The world building of the rich and influential is consummate (I remember being dazzled by the massive graphic equalizer the Goodsens had as part of their stereo system) even to the social distance between the opulence and the grimy rust coloured night world of greater Chicago. We see a lot of the textural cheek of the '80s mainstream which had incorporated the French New Wave traits of the movie brats in the '70s but added a lot more comedy. This, like Splash or Ferris Bueller or even The Breakfast Club could never have been '70s movies. That's not because the '80s drove mainstream cinema further into gritty realism but further away from it. The tropes, tricks on the eye, casual satire and clean sheen image were part of the consumables of the movies, along with soundtrack albums with neon cover art.

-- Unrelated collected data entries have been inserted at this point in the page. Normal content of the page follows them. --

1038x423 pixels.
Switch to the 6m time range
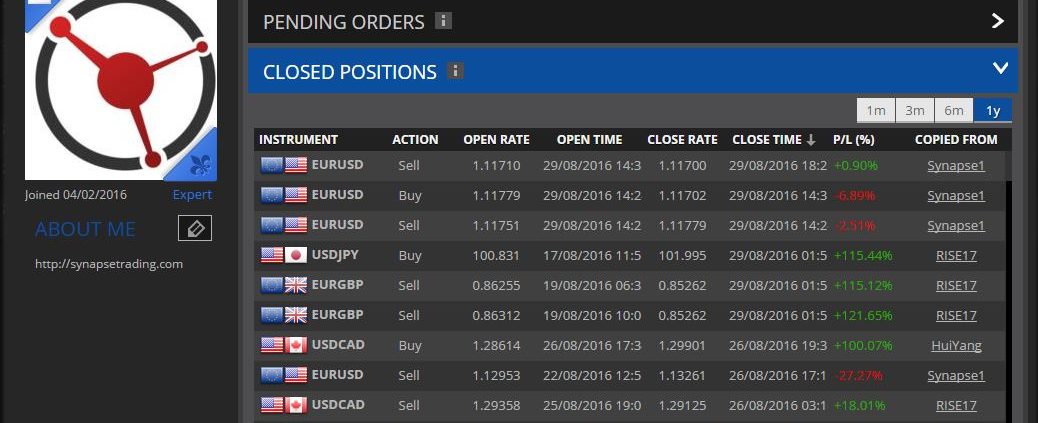[954, 110]
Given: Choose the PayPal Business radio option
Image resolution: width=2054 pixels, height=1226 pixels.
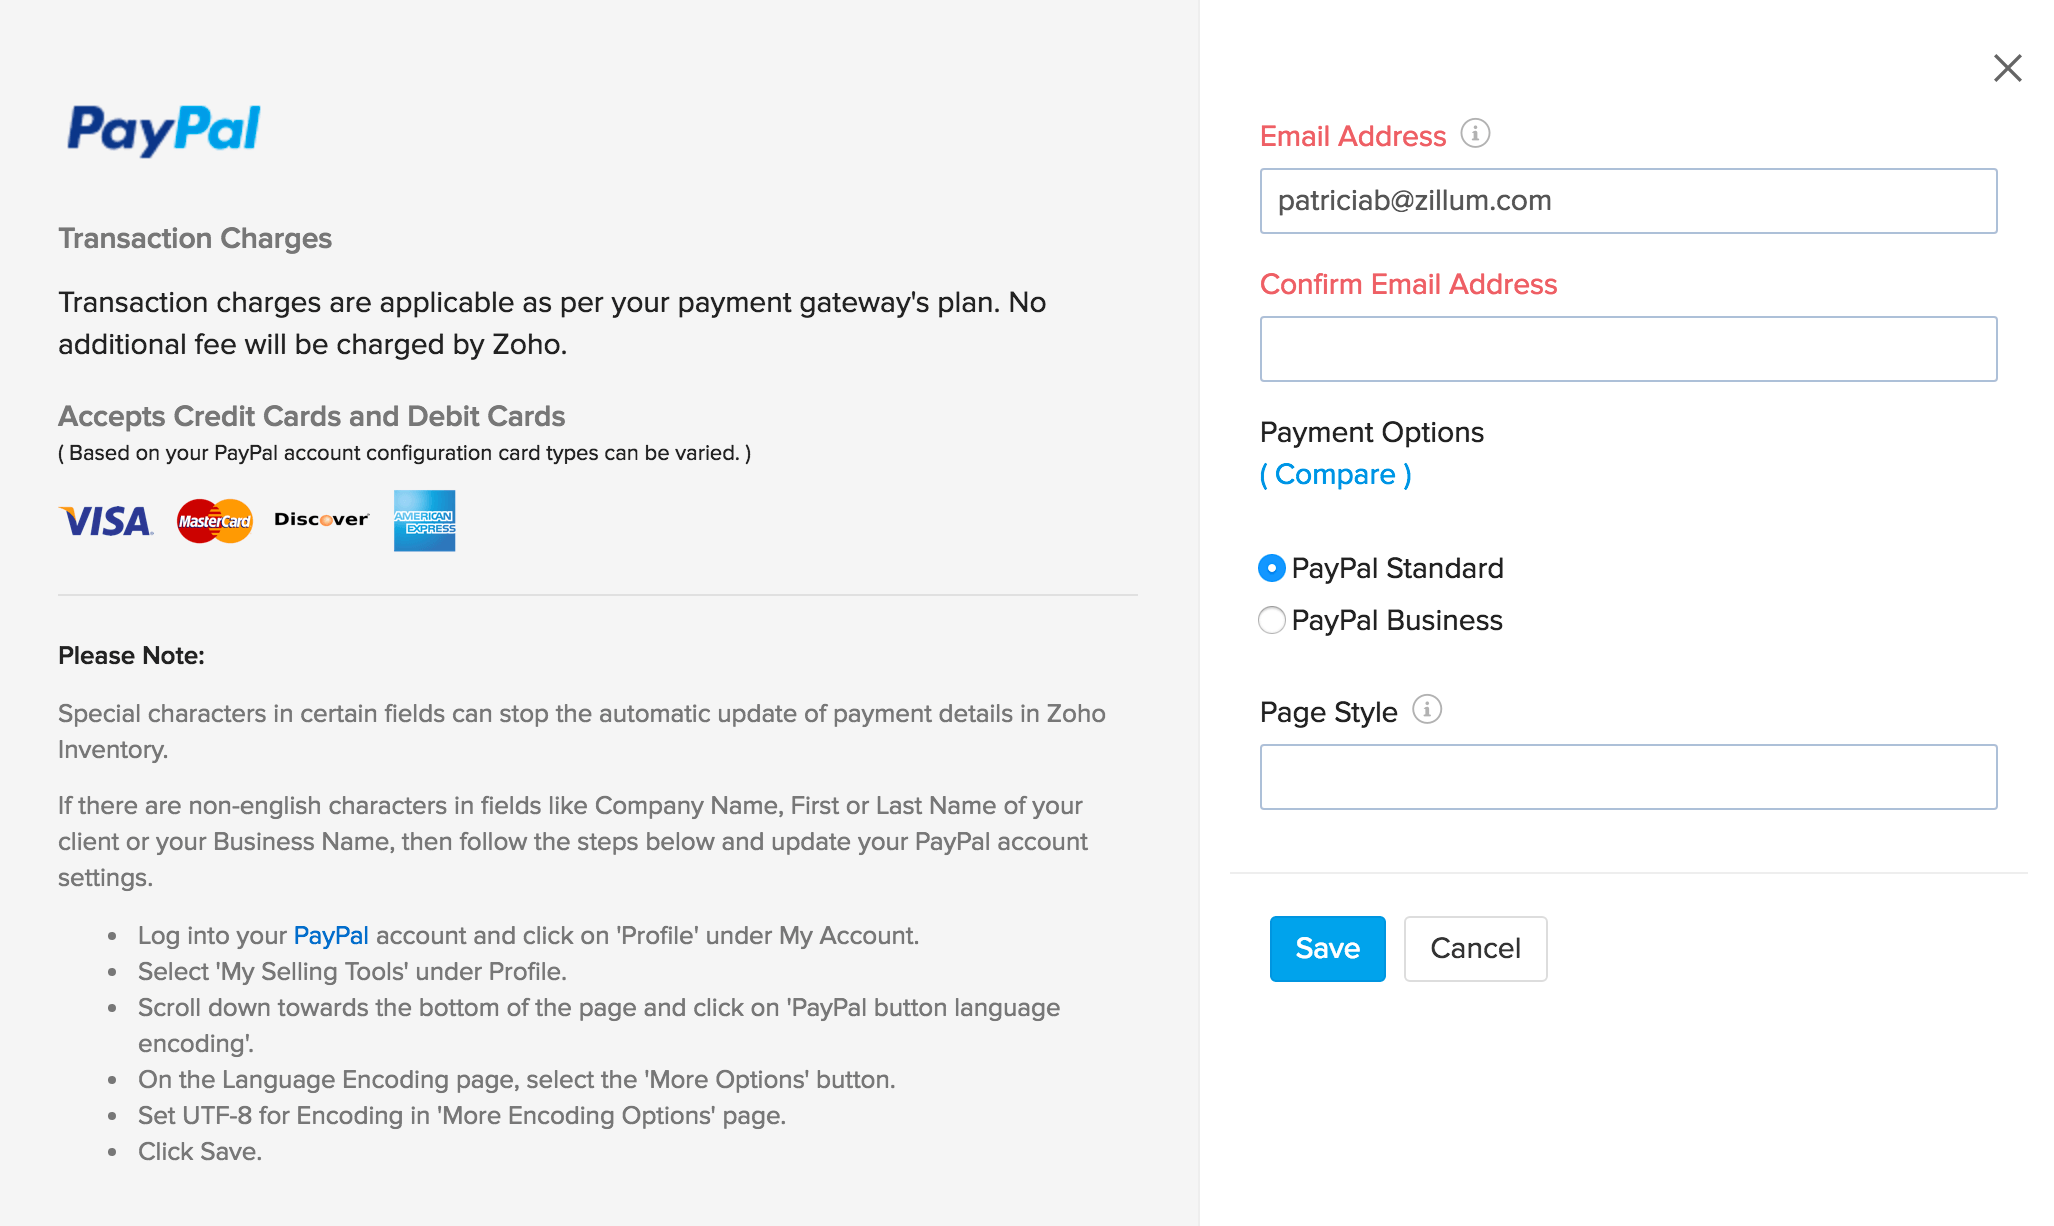Looking at the screenshot, I should pyautogui.click(x=1271, y=620).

Tom Cruise still peers over the frames of his Ray Bans the way that Ferris would and so many other teen movies and those that promised a kind of rock and roll adventure. But the Ray Bans were expensive and the rock 'n' roll more likely to be Huey Lewis than Suicidal Tendencies. The only real rebellion in these tales of growing up fast was against personal timidity, the social organisation was never in any danger of so much as a few questions and they shook it off like dandruff. This was the same time as the look of punk was being absorbed by cereal commercials and the spirit of it scraped off and discarded. This and its like gave every kid in the audience the promise of riches and power through saying, "what the fuck" and all their parents the assurance that they need only let the wild oats be sown and they would fall where they landed without further growth. Too heavy for a fun movie? Well, the movie is fun. It's even more fun now watching a future megastar begin his stardom with iconic status as he slides in socks jocks and shirt to the strains of Bob Seeger singing about old time rock 'n' roll. Well, the old time rock 'n' roll wears the new clean line movie style as well as ever. But it's still old time rock 'n' roll.